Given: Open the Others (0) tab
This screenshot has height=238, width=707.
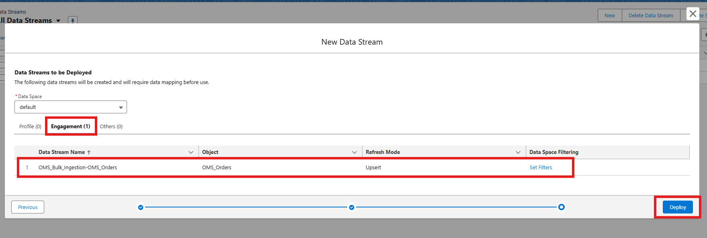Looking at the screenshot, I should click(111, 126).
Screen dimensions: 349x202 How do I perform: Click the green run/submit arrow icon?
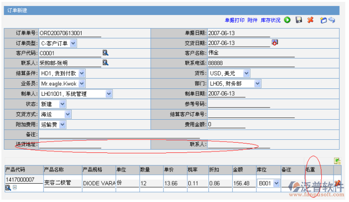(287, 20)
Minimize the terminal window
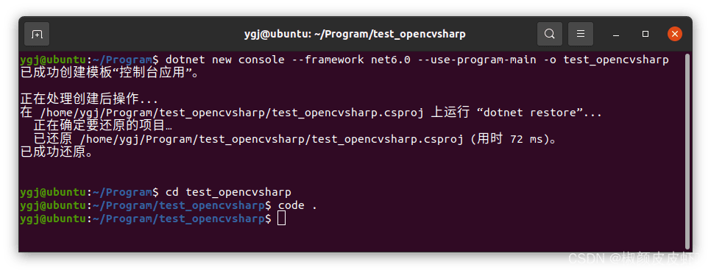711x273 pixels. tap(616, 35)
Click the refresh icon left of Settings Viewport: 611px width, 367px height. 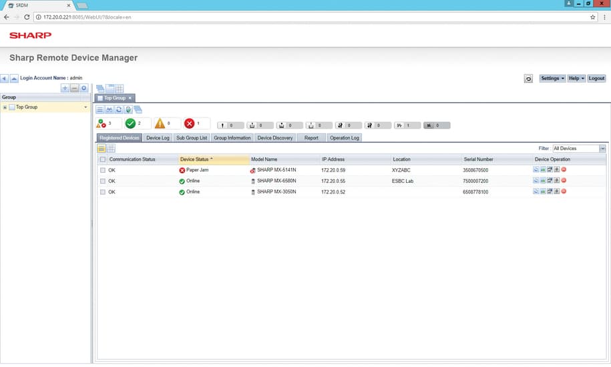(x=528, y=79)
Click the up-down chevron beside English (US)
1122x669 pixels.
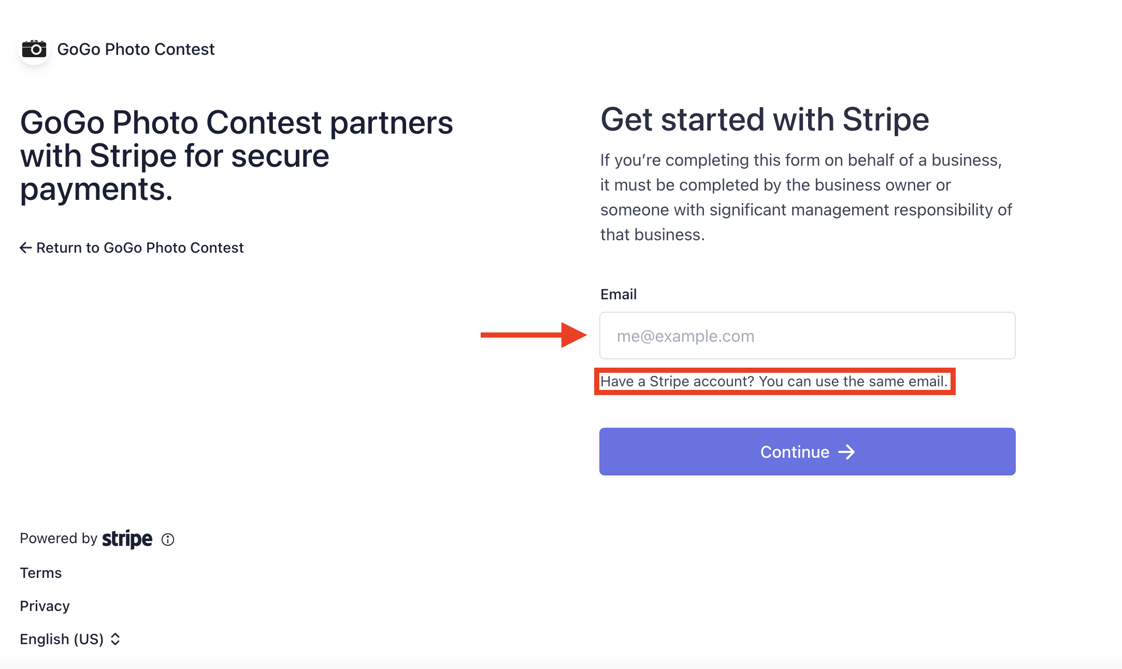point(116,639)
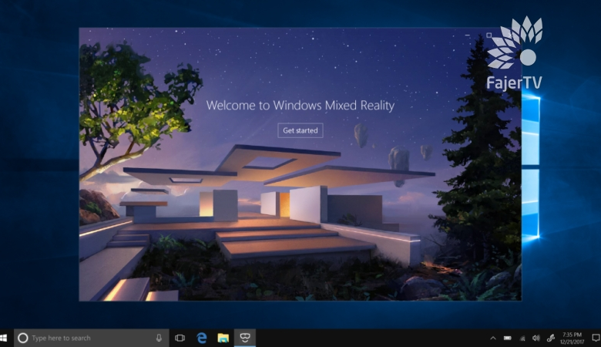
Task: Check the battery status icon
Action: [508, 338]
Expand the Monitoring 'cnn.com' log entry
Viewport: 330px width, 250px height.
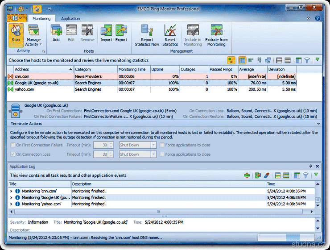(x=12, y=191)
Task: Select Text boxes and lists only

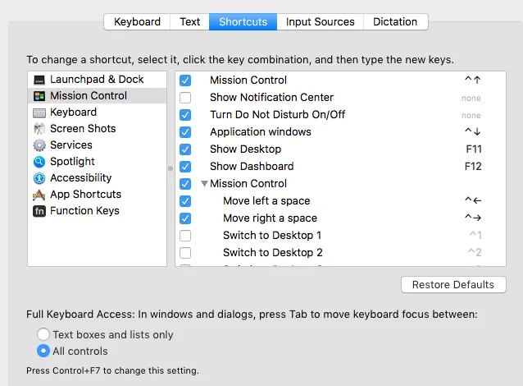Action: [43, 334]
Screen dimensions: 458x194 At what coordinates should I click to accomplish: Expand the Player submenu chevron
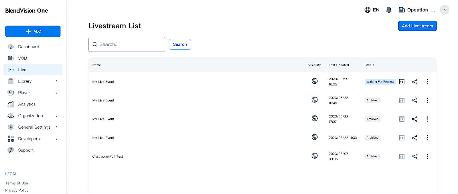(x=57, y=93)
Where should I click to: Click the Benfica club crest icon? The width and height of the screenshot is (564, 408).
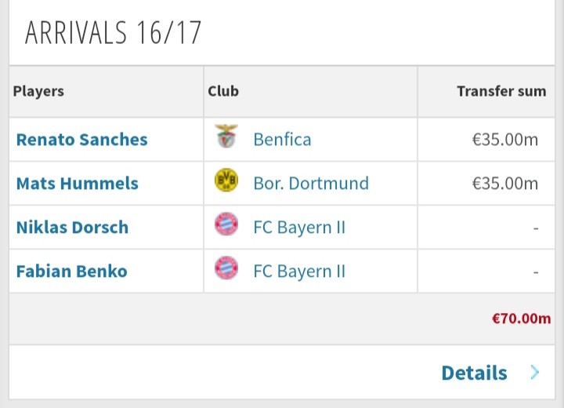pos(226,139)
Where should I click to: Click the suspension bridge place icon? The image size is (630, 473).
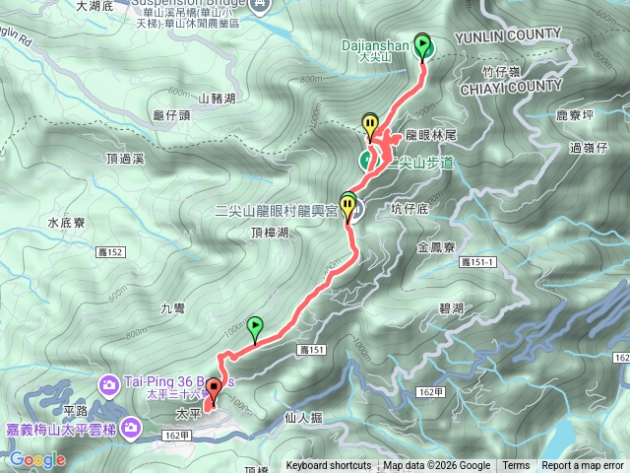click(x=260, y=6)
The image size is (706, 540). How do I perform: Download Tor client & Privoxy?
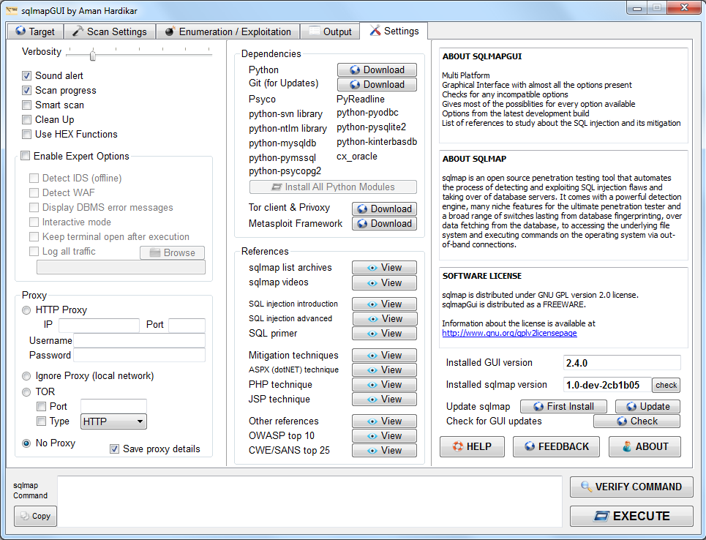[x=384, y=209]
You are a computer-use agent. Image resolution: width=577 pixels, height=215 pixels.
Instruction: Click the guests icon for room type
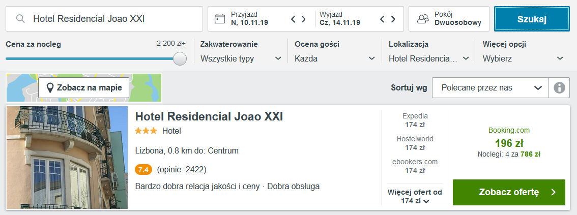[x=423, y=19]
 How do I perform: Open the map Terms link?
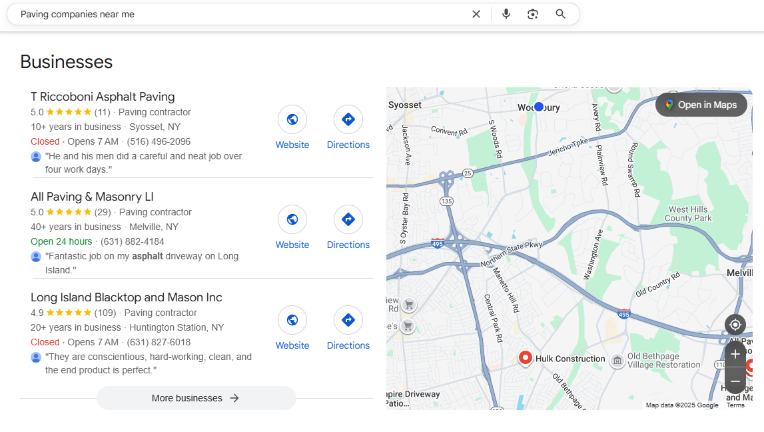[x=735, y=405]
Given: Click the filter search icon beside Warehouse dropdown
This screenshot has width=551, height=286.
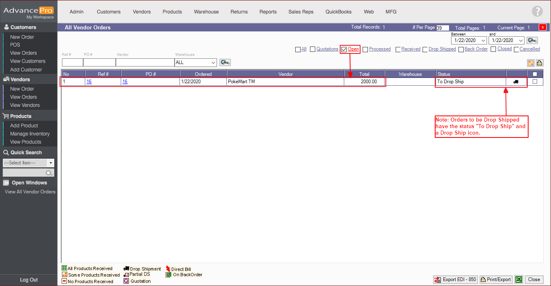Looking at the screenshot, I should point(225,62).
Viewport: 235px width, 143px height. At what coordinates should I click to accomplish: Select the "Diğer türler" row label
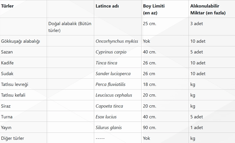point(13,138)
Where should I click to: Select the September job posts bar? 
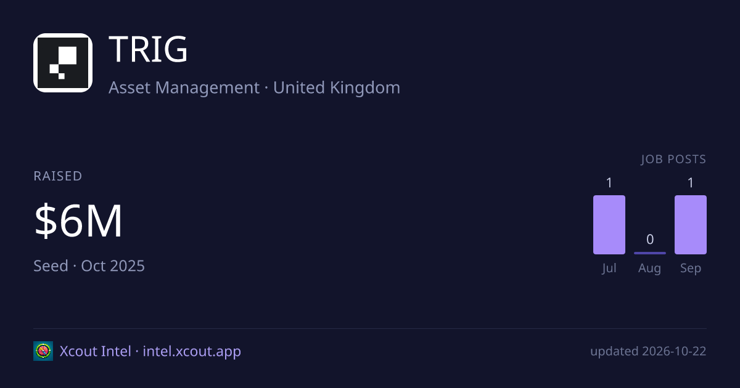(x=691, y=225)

——————

▶ [REQUIREMENT] Out of the records above, return only the lines from the one with "Where should I click to: Click the suspension" through the one with "Given: Click the", exactly, and none of the pictures.

▶ [TASK RESPONSE]
Where should I click to: Click the suspension bridge place icon? The image size is (630, 473).
click(x=260, y=6)
The image size is (706, 540). How do I perform: Download Tor client & Privoxy?
[x=384, y=209]
You are a computer-use agent. Image resolution: width=577 pixels, height=215 pixels.
Instruction: Click the guests icon for room type
[x=423, y=19]
 How do I perform: Open the map Terms link?
[x=735, y=405]
Given: Click the filter search icon beside Warehouse dropdown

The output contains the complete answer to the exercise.